- EXERCICE 1
D'après le texte sur l'hypothèque légale du copartageant, quel article du Code civil prévoit désormais que l'hypothèque s'étend aux intérêts et autres accessoires de la créance garantie ?
- EXERCICE 2
Recopiez fidèlement le passage du texte sur l'hypothèque légale du copartageant qui commence à « En effet, ce » et se termine à « d'un rang privilégié445. ».

En effet, ce mécanisme est souvent mal compris des prêteurs : les notaires constatent fréquemment que les dossiers de crédit qui leur sont adressés pour finaliser les opérations de partage sont conditionnés par la constitution d'une hypothèque conventionnelle, et non par une hypothèque légale du copartageant. Pourtant, les notaires n'ont jamais ménagé leurs efforts pour tenter de convaincre les banques d'accepter une subrogation, mettant en avant l'intérêt financier qu'une telle solution pouvait représenter pour les emprunteurs444. Mais ils ont le plus souvent trouvé porte close, les banques leur rappelant que la subrogation ne permet pas aux intérêts et aux accessoires de bénéficier d'un rang privilégié445.
– Le soutien de la loi. – Cependant, l'ordonnance du 10 février 2016 réformant le droit des obligations avait réglé cette question : l'article 1346-4, alinéa 2 du Code civil, issu de cette réforme, permet dorénavant aux intérêts conventionnels d'être conservés à titre privilégié. Concrètement, le taux d'intérêt conventionnel (et non plus seulement l'intérêt moratoire) peut bénéficier du rang accordé par la sûreté depuis l'entrée en vigueur de la réforme des obligations. Il est vrai toutefois que le texte n'évoquait pas le sort des autres accessoires (les frais de poursuite par exemple), ce qui pouvait dissuader les banques de recourir à la subrogation.
L'ordonnance du 15 septembre 2021 réformant les sûretés a définitivement soldé la difficulté puisque l'article 2390 du Code civil prévoit désormais que « l'hypothèque s'étend aux intérêts et autres accessoires de la créance garantie. Cette extension profite au tiers subrogé dans la créance garantie pour les intérêts et autres accessoires qui lui sont dus »446. Le législateur n'a pas ménagé ses efforts pour rendre attractive la subrogation de l'hypothèque légale du copartageant. Pourtant, plus de trois années après l'entrée en vigueur de la réforme, le constat est le même : les prêteurs ignorent largement la subrogation dans l'hypothèque légale du copartageant, lui préférant l'hypothèque conventionnelle dont le coût surenchérit les opérations familiales.
– Le refinancement hypothécaire à l'épreuve de la subrogation. – La réticence que les banques nourrissent, parfois de manière inconsciente, à l'égard de la subrogation peut également trouver une explication dans le refinancement hypothécaire. Pour mémoire, les besoins en fonds propres des banques peuvent conduire ces dernières à se refinancer en cédant leurs créances hypothécaires. La circulation des créances hypothécaires est une question très ancienne qui a notamment fait l'objet d'une modernisation de ces conditions par la loi du 15 juin 1976447 afin de mettre un terme aux transmissions aux porteurs448. Les notaires connaissent bien cette loi puisque c'est elle qui organise la transmission des copies exécutoires à ordre.

- DONNÉES FOURNIES
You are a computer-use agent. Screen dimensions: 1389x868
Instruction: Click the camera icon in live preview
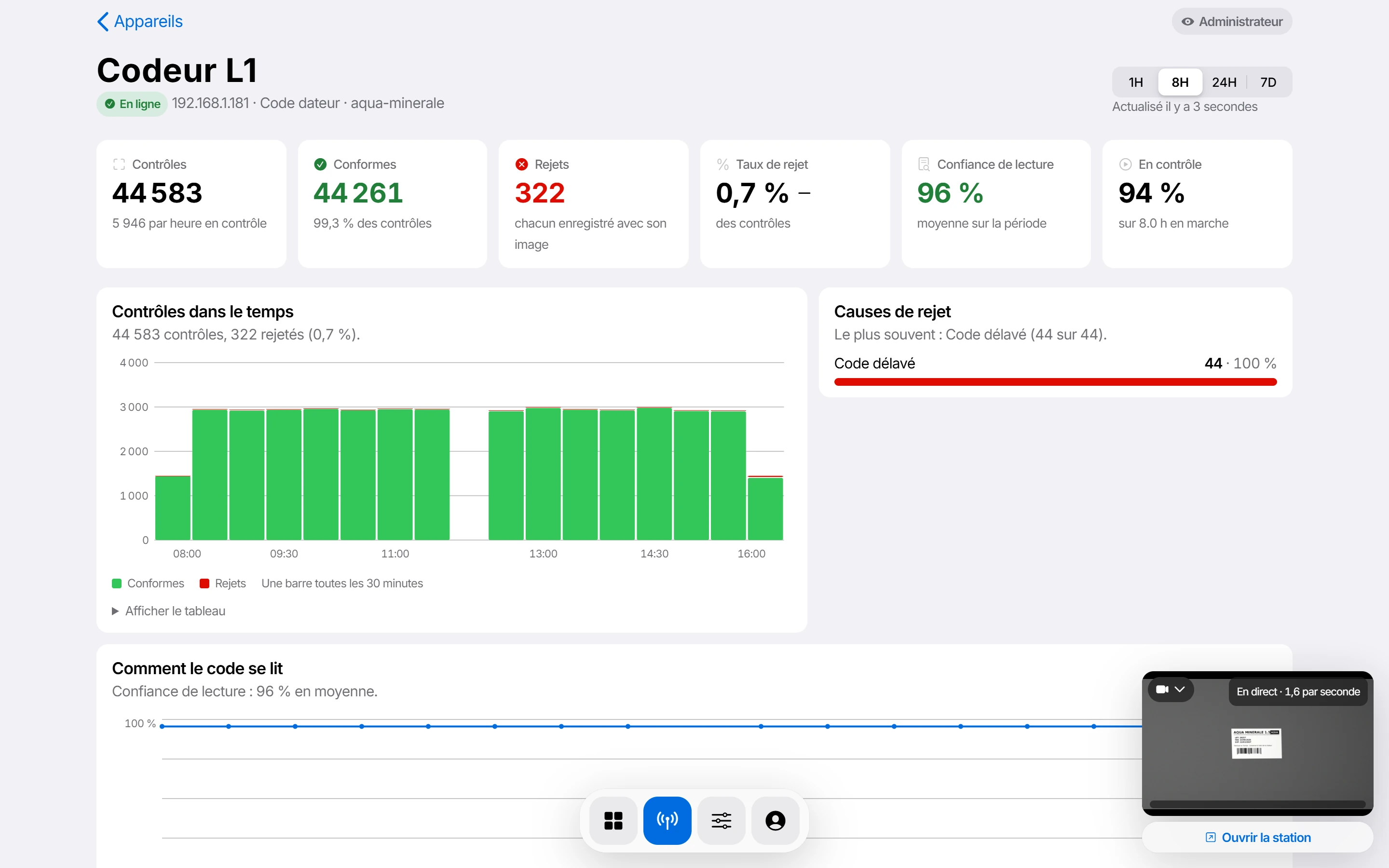click(1162, 690)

- CORRIGÉ DÉTAILLÉ 1
L'article 2390 du Code civil.

- CORRIGÉ DÉTAILLÉ 2
En effet, ce mécanisme est souvent mal compris des prêteurs : les notaires constatent fréquemment que les dossiers de crédit qui leur sont adressés pour finaliser les opérations de partage sont conditionnés par la constitution d'une hypothèque conventionnelle, et non par une hypothèque légale du copartageant. Pourtant, les notaires n'ont jamais ménagé leurs efforts pour tenter de convaincre les banques d'accepter une subrogation, mettant en avant l'intérêt financier qu'une telle solution pouvait représenter pour les emprunteurs444. Mais ils ont le plus souvent trouvé porte close, les banques leur rappelant que la subrogation ne permet pas aux intérêts et aux accessoires de bénéficier d'un rang privilégié445.